Division of Rheumatology, Department of Medicine, University of Pennsylvania, Philadelphia, PA and Human Studies Division, US EPA, Chapel Hill, NC, USA.

Iron is critical in nearly all cell functions and the ability of a cell, tissue and organism to procure this metal is obligatory for survival. Iron is necessary for normal immune function, and relative iron deficiency is associated with mild immunosuppression. Concentrations of this metal in excess of those required for function can present both an oxidative stress and elevate risks for infection. As a result, the human has evolved to have a complex mechanism of regulating iron and limiting its availability. This homoeostasis can be disrupted. Autoimmune diseases and gout often present with abnormal iron homoeostasis, thus supporting a participation of the metal in these injuries.
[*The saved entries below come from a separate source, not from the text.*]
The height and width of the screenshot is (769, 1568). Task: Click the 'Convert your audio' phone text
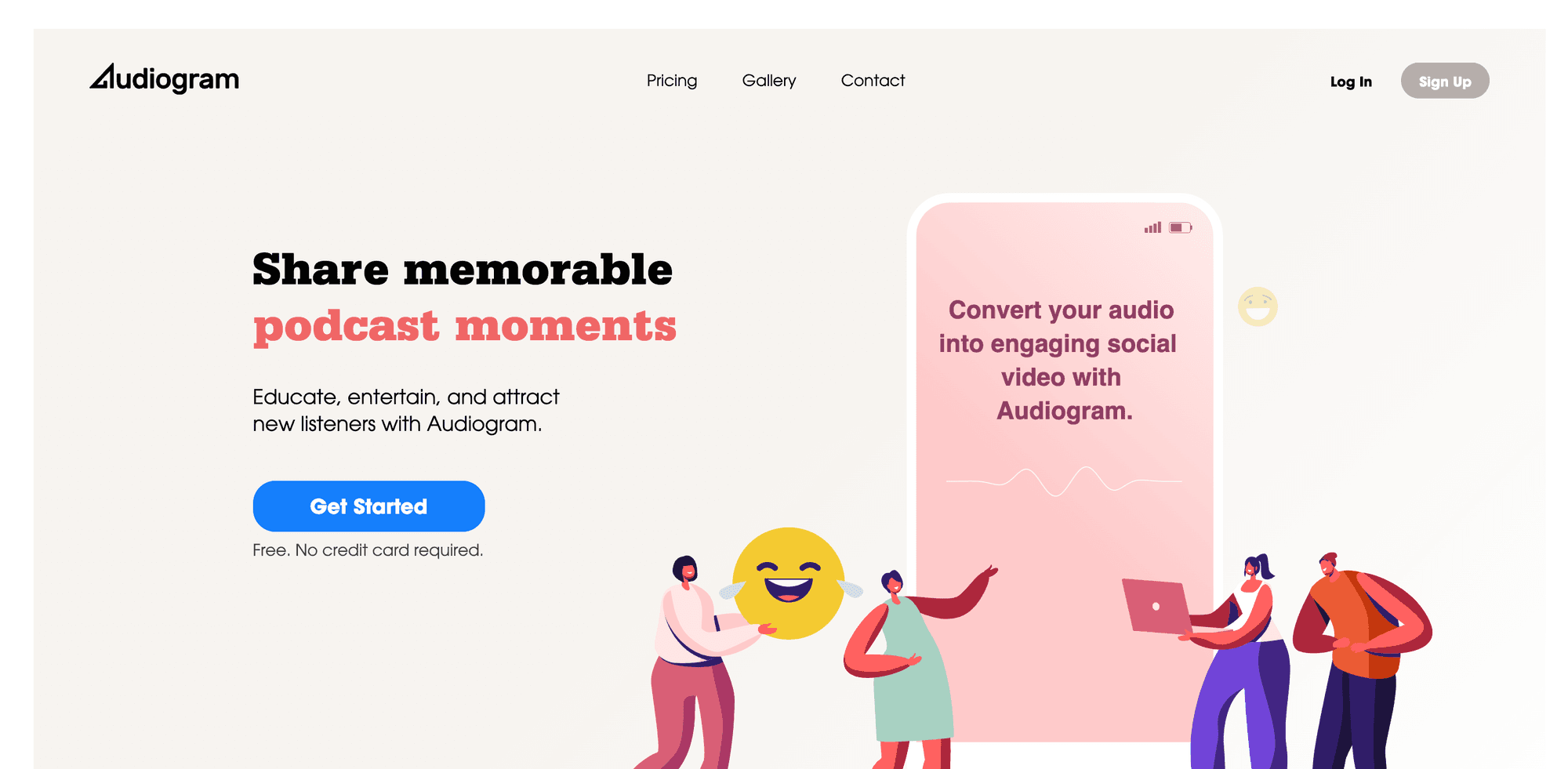[1061, 310]
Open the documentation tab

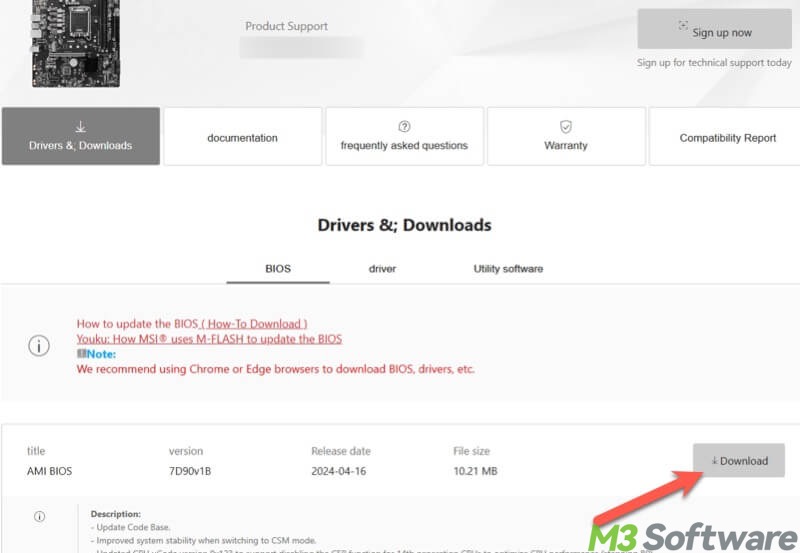coord(242,138)
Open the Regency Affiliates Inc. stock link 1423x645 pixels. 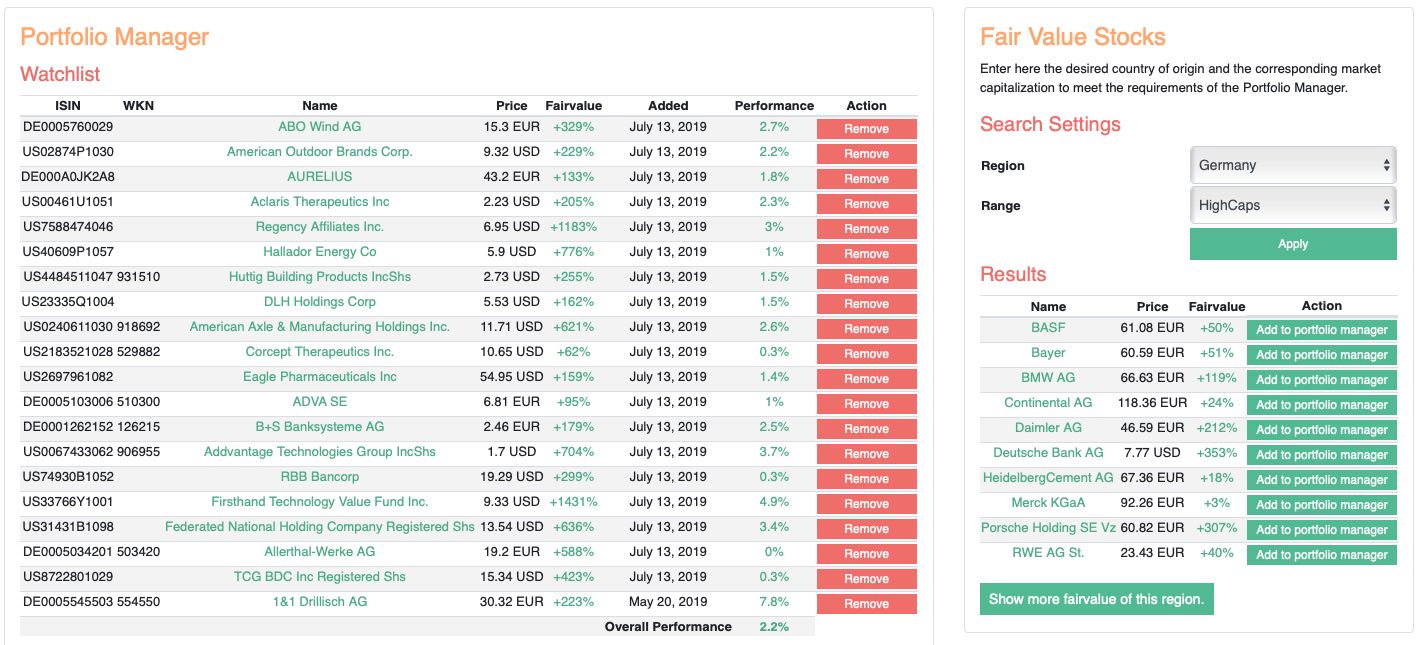point(319,227)
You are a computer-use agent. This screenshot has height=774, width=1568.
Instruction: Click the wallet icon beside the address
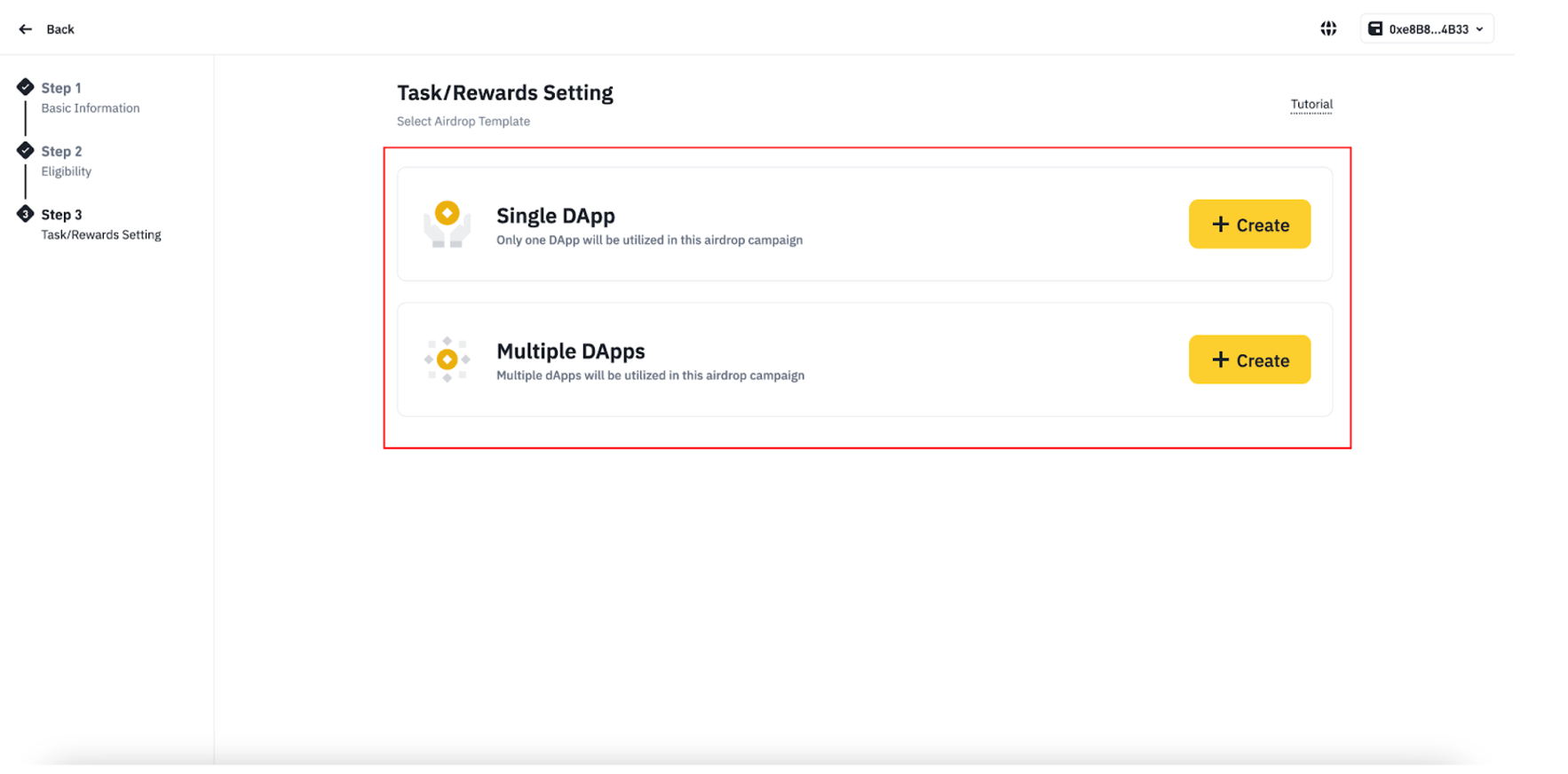(1374, 29)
We review the role of iron in normal immune function and discuss both clinical evidence of altered iron homoeostasis in autoimmune diseases and gout as well as possible implications of both depletion and supplementation of this metal in this patient population. We conclude that altered iron homoeostasis may represent a purposeful response to inflammation that could have theoretical anti-inflammatory benefits. We encourage physicians to avoid routine iron supplementation in those without depleted iron stores.

PMID: 19628641 [PubMed - as supplied by publisher]

Dictionary / research notes:
iron homeostasis – The ability or tendency of people to balance iron available to cells by storing and releasing it from reserves.